▶ _Exercise requirements_: For the data below, tally how many lines contain "will" and answer only with that tally.

────────────────────────────────────────

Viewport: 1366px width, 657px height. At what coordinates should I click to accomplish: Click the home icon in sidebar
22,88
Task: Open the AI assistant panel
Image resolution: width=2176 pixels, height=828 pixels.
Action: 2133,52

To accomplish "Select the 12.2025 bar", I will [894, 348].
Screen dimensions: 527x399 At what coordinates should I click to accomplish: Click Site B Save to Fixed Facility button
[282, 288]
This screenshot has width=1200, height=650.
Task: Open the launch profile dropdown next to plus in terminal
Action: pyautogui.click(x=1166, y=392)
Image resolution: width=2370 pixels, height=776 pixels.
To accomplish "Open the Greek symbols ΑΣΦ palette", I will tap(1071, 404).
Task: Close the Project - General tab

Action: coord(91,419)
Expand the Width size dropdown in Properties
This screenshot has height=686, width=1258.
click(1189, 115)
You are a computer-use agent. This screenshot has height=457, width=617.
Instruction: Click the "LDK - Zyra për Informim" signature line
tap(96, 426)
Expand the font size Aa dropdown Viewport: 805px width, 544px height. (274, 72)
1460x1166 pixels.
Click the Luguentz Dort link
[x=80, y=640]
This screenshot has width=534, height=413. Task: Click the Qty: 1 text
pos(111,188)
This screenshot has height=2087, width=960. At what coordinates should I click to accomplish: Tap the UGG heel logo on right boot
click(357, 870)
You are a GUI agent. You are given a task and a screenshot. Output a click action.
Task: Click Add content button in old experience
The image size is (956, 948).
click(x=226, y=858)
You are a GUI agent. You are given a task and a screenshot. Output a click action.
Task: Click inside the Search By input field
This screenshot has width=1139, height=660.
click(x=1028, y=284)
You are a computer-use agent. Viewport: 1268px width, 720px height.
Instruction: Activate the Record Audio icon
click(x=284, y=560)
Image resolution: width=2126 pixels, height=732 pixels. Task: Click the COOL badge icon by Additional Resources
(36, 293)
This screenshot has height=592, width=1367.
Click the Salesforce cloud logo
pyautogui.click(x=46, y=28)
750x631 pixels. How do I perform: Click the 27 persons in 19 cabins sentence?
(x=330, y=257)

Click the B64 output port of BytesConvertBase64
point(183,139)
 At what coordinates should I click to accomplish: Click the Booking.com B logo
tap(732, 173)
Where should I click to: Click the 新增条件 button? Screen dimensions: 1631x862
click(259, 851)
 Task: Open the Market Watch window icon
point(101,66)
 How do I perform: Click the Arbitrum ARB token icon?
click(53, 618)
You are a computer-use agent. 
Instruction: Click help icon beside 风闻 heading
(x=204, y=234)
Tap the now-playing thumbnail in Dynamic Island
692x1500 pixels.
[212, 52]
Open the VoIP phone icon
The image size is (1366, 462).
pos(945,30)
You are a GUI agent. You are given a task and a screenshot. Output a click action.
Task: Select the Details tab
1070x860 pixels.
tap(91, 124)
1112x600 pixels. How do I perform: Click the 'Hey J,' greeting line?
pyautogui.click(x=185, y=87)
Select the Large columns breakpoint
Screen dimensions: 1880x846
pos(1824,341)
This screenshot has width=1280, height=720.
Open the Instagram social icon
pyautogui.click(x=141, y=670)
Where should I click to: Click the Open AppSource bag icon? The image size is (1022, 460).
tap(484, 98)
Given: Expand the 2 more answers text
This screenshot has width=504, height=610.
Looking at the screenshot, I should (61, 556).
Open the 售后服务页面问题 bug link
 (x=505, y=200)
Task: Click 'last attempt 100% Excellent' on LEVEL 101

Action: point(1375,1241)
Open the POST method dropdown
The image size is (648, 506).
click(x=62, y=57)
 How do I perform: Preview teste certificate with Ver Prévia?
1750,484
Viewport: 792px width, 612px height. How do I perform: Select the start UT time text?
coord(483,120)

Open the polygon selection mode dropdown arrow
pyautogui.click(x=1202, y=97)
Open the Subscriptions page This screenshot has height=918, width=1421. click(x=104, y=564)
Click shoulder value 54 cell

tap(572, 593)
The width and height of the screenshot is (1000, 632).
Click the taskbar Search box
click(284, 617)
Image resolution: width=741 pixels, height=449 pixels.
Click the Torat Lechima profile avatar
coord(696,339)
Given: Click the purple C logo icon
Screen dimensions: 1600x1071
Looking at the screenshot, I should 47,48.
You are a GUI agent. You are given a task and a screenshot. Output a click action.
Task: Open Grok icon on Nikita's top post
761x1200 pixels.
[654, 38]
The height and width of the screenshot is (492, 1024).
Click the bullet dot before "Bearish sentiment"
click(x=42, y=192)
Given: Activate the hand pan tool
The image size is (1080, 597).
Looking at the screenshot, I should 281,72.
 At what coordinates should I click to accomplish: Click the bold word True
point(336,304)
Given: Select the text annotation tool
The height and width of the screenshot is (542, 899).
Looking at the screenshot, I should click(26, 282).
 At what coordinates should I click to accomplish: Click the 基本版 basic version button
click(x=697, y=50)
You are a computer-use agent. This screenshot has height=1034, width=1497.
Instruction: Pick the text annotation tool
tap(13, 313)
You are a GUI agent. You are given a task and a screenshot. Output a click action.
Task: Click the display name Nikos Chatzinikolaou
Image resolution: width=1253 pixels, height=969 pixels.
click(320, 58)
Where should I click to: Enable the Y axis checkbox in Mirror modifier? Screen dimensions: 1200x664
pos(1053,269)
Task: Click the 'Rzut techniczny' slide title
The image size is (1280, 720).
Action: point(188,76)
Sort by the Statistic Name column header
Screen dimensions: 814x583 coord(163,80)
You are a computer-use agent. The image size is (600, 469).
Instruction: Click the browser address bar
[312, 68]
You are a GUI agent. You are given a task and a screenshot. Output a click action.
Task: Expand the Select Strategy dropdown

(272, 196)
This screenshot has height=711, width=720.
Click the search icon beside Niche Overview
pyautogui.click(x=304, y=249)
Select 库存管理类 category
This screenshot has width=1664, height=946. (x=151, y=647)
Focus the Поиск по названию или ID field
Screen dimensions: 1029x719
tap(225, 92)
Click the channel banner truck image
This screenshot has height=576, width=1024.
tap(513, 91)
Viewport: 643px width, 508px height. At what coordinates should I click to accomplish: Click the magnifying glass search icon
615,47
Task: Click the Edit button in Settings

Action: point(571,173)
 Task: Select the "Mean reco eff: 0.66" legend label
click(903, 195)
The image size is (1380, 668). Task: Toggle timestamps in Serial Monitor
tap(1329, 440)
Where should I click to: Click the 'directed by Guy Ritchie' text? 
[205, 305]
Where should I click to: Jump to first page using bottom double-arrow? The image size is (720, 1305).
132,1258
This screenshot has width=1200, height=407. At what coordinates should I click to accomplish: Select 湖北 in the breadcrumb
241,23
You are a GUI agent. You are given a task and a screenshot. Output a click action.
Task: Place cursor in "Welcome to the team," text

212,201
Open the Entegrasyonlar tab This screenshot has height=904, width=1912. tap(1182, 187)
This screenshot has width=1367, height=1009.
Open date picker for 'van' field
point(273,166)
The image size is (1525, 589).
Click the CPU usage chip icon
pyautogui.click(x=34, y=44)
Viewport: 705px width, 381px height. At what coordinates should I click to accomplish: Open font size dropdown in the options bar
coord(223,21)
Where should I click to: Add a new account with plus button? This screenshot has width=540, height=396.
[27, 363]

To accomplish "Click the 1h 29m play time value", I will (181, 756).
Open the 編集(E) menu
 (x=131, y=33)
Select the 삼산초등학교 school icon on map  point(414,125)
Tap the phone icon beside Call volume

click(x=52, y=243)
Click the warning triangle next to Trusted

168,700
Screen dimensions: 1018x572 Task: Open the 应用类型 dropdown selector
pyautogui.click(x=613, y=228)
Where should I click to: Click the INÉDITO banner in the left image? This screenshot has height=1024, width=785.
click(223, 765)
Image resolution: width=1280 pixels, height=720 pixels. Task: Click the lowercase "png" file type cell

────────────────────────────────────────

▶ _Answer to this task_: 3